Department of Molecular Biophysics & Biochemistry , Yale University , New Haven , Connecticut 06511 , United States.
Chemical Biology Institute , Yale University , West Haven , Connecticut 06516 , United States.
J Am Chem Soc. 2018 Nov 7;140(44):14567-14570. doi: 10.1021/jacs.8b08554. Epub 2018 Oct 24.

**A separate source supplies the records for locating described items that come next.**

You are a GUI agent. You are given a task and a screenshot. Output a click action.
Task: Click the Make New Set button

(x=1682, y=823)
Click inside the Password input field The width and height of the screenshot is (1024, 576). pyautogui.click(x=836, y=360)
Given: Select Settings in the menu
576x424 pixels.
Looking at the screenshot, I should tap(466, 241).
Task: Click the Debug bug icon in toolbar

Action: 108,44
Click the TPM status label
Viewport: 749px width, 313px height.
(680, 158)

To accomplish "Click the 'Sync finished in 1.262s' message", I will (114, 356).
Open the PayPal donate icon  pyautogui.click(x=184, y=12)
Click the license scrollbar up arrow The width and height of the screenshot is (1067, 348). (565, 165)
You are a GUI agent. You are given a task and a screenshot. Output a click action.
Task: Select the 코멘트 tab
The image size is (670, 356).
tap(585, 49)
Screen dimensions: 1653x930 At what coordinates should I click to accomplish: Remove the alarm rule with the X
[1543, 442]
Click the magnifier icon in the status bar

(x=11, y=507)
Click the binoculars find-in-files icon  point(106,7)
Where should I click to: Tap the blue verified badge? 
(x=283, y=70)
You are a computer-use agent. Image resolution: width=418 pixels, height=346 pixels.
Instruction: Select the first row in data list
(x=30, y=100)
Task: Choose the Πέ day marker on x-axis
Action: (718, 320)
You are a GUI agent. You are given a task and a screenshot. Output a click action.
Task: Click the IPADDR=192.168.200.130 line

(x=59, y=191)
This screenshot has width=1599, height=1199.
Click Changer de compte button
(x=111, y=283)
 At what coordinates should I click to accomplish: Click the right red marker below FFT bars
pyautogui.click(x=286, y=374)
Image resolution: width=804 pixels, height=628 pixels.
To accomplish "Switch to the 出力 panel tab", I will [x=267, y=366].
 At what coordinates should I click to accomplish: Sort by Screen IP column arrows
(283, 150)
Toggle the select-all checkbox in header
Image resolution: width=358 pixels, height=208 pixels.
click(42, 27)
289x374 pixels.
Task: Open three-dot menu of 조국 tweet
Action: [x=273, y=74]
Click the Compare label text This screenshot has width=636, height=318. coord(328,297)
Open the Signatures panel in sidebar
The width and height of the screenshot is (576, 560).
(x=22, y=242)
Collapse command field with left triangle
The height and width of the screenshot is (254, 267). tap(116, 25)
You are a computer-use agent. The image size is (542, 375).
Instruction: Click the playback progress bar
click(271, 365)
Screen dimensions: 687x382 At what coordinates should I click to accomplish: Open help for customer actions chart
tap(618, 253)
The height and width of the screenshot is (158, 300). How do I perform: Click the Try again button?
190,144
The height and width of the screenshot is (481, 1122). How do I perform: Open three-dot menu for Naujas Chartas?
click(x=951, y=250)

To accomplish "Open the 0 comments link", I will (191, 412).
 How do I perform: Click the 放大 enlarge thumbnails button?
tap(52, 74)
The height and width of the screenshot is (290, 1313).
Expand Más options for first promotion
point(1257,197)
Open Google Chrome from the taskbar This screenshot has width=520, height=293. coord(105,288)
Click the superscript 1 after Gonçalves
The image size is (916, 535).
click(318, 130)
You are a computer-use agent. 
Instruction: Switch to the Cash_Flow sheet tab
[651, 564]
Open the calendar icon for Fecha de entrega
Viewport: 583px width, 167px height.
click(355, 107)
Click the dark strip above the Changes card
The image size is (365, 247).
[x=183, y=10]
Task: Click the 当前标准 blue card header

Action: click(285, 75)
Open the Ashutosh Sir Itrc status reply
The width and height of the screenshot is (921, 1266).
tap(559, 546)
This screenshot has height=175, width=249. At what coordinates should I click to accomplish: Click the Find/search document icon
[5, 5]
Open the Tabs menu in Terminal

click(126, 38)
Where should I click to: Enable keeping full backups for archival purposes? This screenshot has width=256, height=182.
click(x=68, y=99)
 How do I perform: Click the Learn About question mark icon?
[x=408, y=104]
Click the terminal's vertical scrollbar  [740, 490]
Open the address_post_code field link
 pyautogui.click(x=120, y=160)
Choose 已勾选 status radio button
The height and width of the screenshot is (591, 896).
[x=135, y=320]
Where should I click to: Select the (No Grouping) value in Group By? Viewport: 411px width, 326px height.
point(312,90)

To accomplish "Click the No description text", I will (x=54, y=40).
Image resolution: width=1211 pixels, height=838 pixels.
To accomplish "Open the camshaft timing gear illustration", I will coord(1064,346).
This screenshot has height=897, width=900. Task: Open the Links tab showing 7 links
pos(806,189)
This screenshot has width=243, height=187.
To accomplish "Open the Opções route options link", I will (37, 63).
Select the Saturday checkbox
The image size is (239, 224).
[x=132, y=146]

RNA-sequencing (RNA-seq) measures RNA abundance in a biological sample but does not provide temporal information about the sequenced RNAs. Metabolic labeling can be used to distinguish newly made RNAs from pre-existing RNAs. Mutations induced from chemical recoding of the hydrogen bonding pattern of the metabolic label can reveal which RNAs are new in the context of a sequencing experiment. These nucleotide recoding strategies have been developed for a single uridine analogue, 4-thiouridine (sU), limiting the scope of these experiments. Here we report the first use of nucleoside recoding with a guanosine analogue, 6-thioguanosine (sG). Using TimeLapse sequencing (TimeLapse-seq), sG can be recoded under RNA-friendly oxidative nucleophilic-aromatic substitution conditions to produce adenine analogues (substituted 2-aminoadenosines). We demonstrate the first use of sG recoding experiments to reveal transcriptome-wide RNA population dynamics.
RNA 测序(RNA-seq)可测量生物样本中 RNA 的丰度,但无法提供有关测序 RNA 的时间信息。代谢标记可用于区分新合成的 RNA 和预先存在的 RNA。通过对代谢标记的氢键模式进行化学重编码诱导的突变,可以揭示在测序实验背景下哪些 RNA 是新的。这些核苷酸重编码策略已针对单个尿嘧啶类似物 4-硫代尿嘧啶(sU)进行了开发,从而限制了这些实验的范围。在这里,我们报告了首次使用鸟苷类似物 6-硫代鸟嘌呤(sG)进行核苷重编码。使用时程序列(TimeLapse-seq),sG 可以在 RNA 友好的氧化亲核-芳香取代条件下被重编码为腺嘌呤类似物(取代的 2-氨基腺嘌呤)。我们展示了首次使用 sG 重编码实验来揭示转录组范围的 RNA 群体动态。